Please copy each line of the listing below in which the word "Slot" appears.

> **Material to process**
- Opening Delimiter -
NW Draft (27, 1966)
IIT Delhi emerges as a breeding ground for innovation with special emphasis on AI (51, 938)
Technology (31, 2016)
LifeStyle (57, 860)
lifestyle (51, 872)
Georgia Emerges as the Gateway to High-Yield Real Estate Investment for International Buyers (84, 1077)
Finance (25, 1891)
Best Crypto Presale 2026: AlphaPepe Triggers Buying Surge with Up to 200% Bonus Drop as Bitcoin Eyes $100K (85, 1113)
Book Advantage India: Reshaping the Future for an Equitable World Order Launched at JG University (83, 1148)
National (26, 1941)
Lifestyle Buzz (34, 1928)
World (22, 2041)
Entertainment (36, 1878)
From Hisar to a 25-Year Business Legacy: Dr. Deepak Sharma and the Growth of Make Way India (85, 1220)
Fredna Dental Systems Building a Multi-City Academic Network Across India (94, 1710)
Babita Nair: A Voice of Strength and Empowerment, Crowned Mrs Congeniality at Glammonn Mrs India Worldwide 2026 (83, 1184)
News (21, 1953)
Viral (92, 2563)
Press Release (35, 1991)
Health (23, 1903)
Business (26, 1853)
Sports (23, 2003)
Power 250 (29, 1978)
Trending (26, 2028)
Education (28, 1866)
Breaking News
- Closing Delimiter -
- Opening Delimiter -
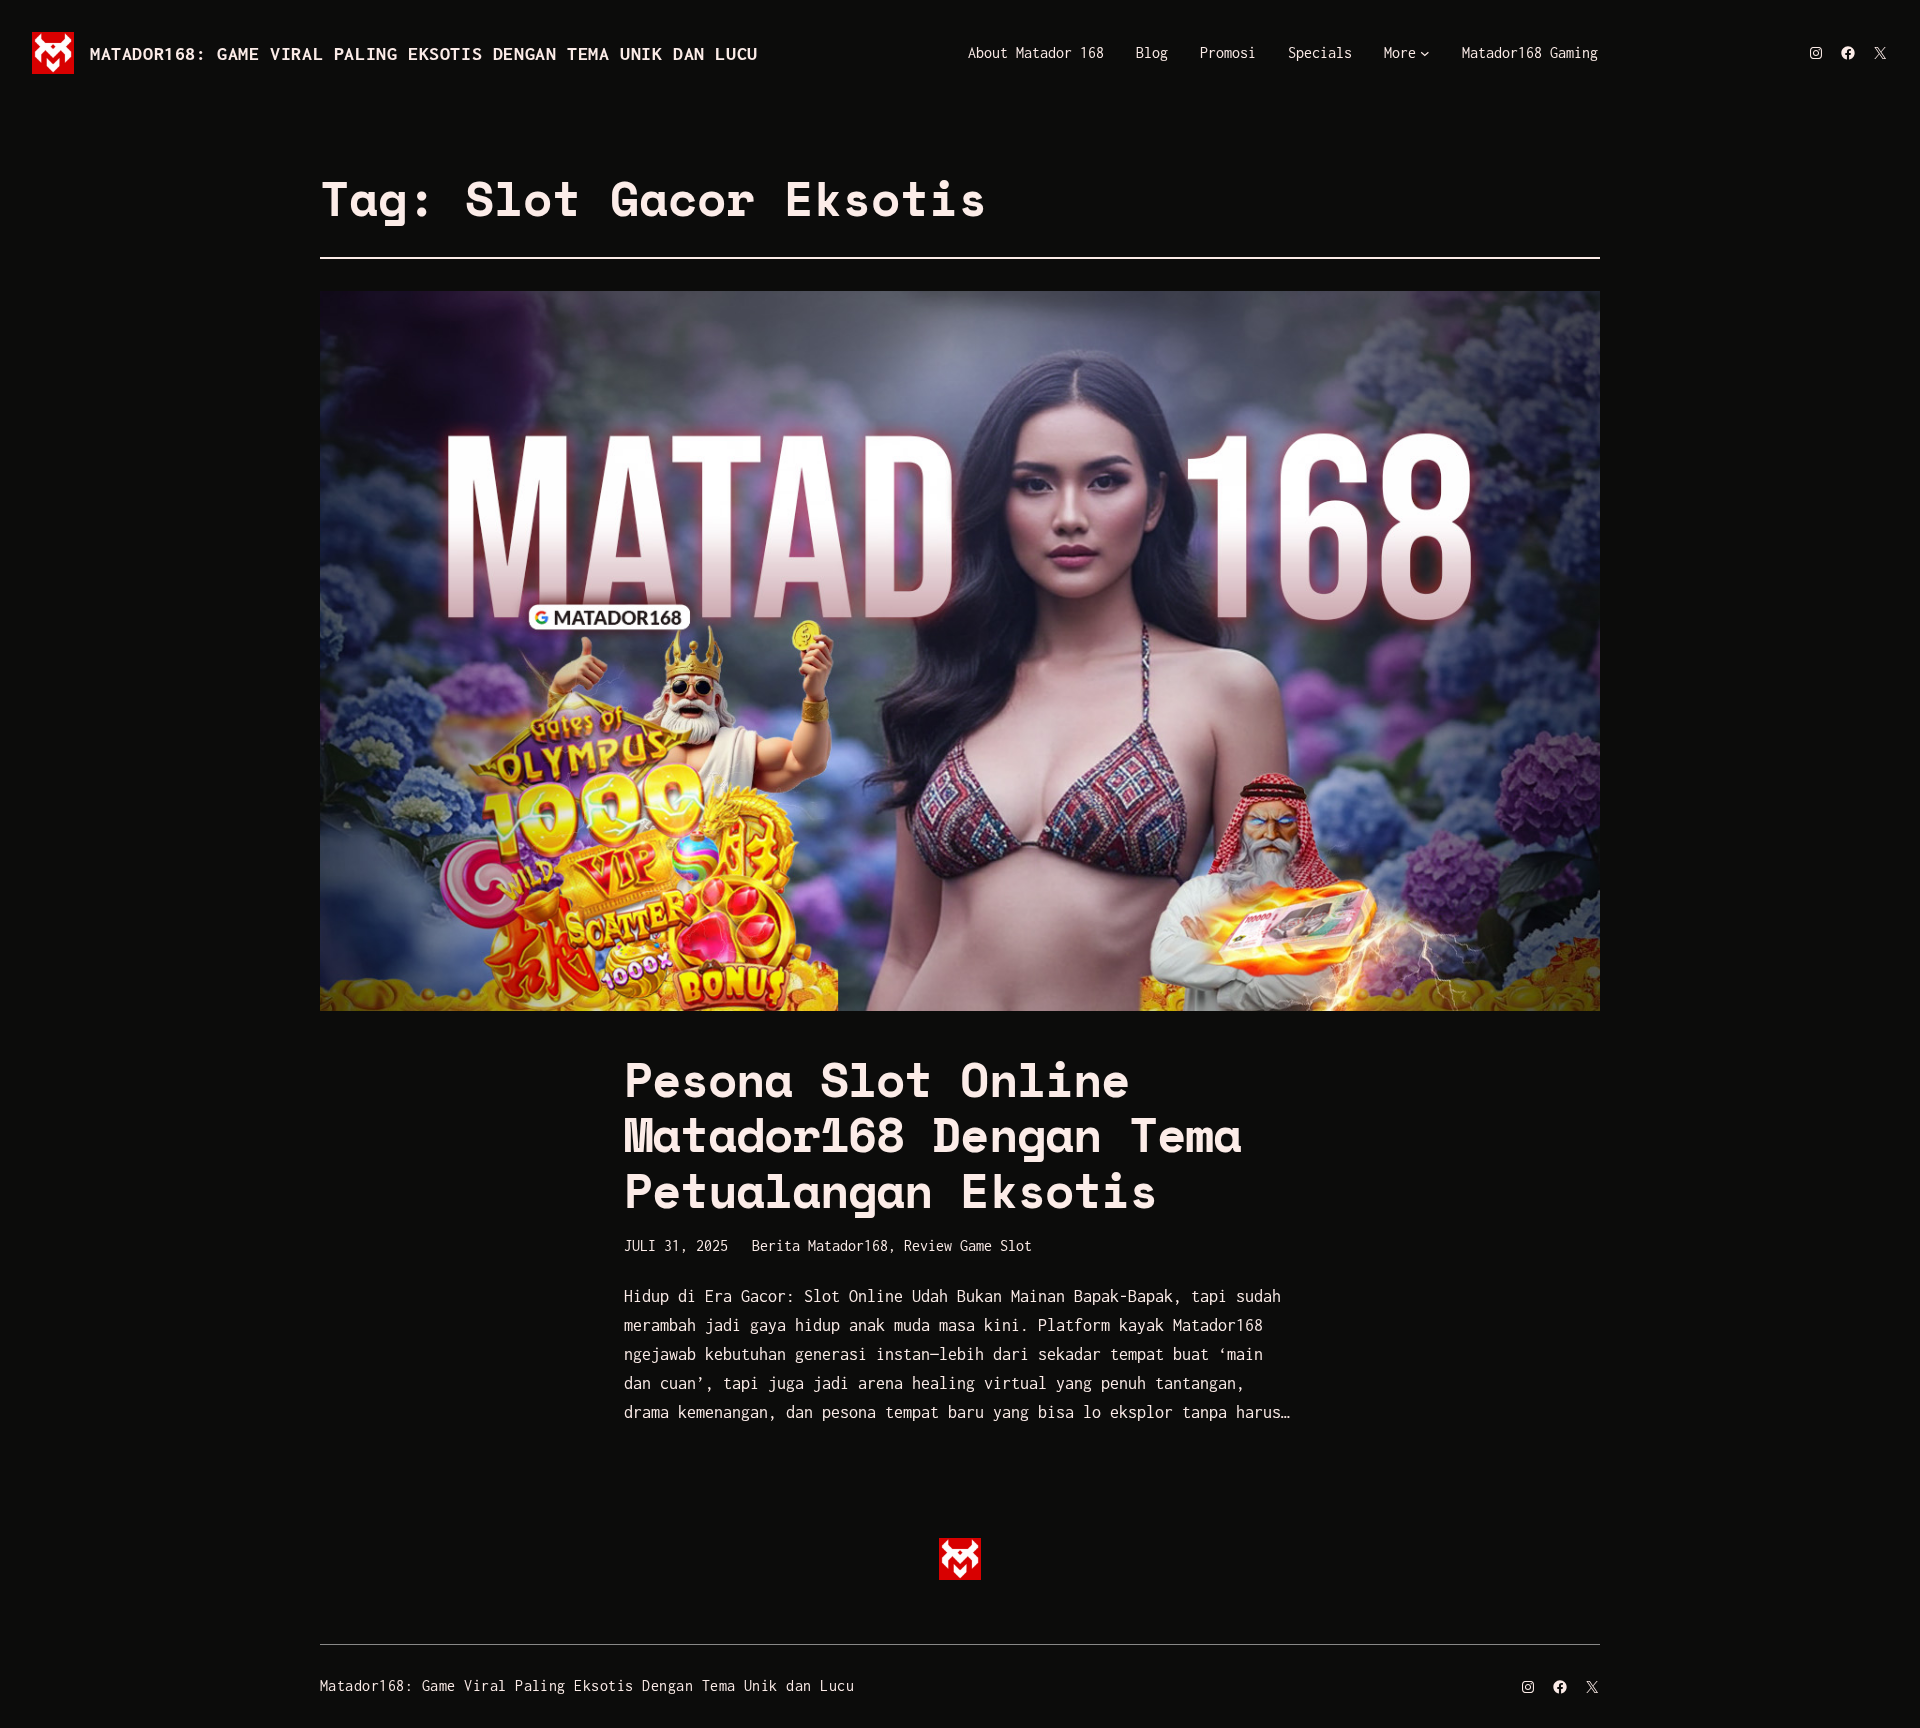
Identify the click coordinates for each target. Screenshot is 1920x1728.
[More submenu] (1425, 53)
- Closing Delimiter -
- Opening Delimiter -
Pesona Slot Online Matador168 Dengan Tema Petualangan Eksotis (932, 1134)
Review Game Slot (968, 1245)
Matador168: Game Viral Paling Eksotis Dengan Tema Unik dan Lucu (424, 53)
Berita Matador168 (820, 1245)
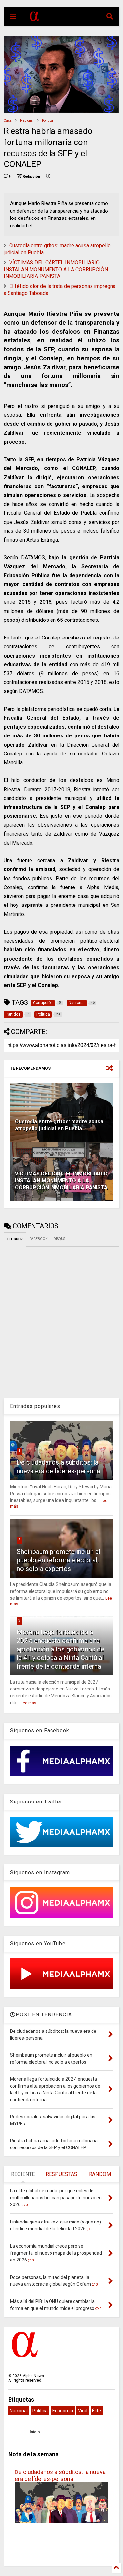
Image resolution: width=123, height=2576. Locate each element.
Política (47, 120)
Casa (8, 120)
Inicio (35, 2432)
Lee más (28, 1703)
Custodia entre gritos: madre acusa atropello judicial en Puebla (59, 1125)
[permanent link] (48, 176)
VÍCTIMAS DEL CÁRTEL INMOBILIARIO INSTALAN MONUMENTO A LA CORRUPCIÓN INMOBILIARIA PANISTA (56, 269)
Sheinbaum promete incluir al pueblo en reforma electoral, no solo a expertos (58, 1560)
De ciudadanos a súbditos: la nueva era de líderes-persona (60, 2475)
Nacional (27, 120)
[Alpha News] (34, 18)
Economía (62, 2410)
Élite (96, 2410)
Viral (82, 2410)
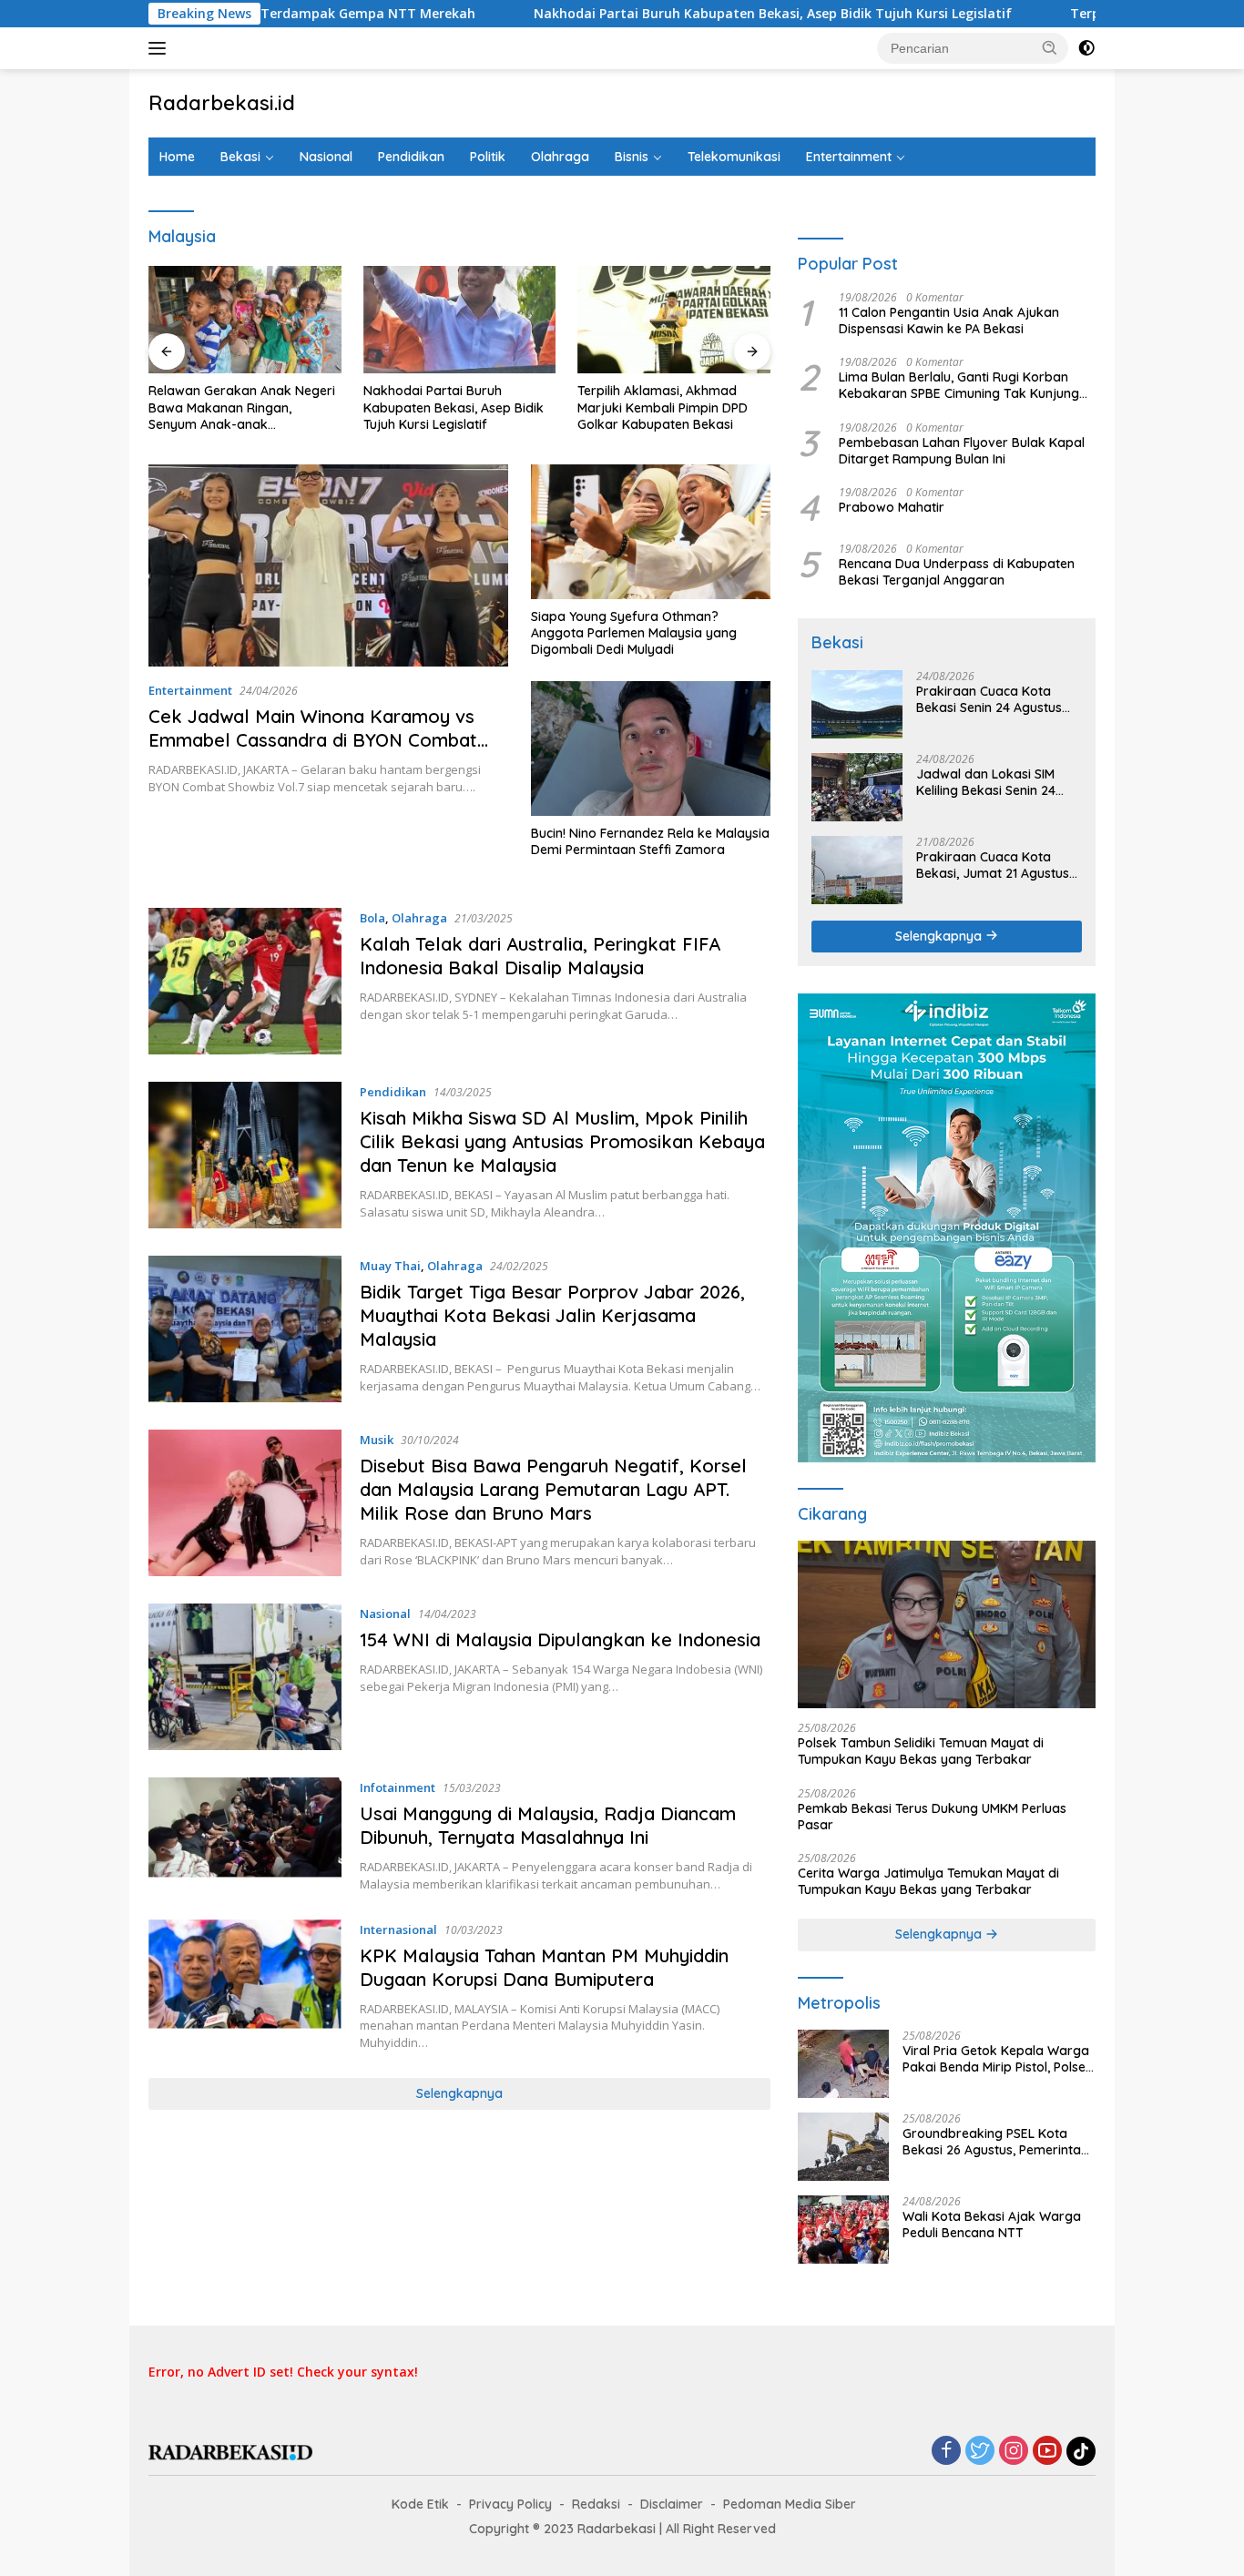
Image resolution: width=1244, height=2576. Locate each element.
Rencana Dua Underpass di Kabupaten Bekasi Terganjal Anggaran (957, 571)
- Closing Delimiter -
> **Answer space**
Pesona Slot Online Matador168 Dengan Tema Petualangan Eksotis (932, 1134)
Review Game Slot (968, 1245)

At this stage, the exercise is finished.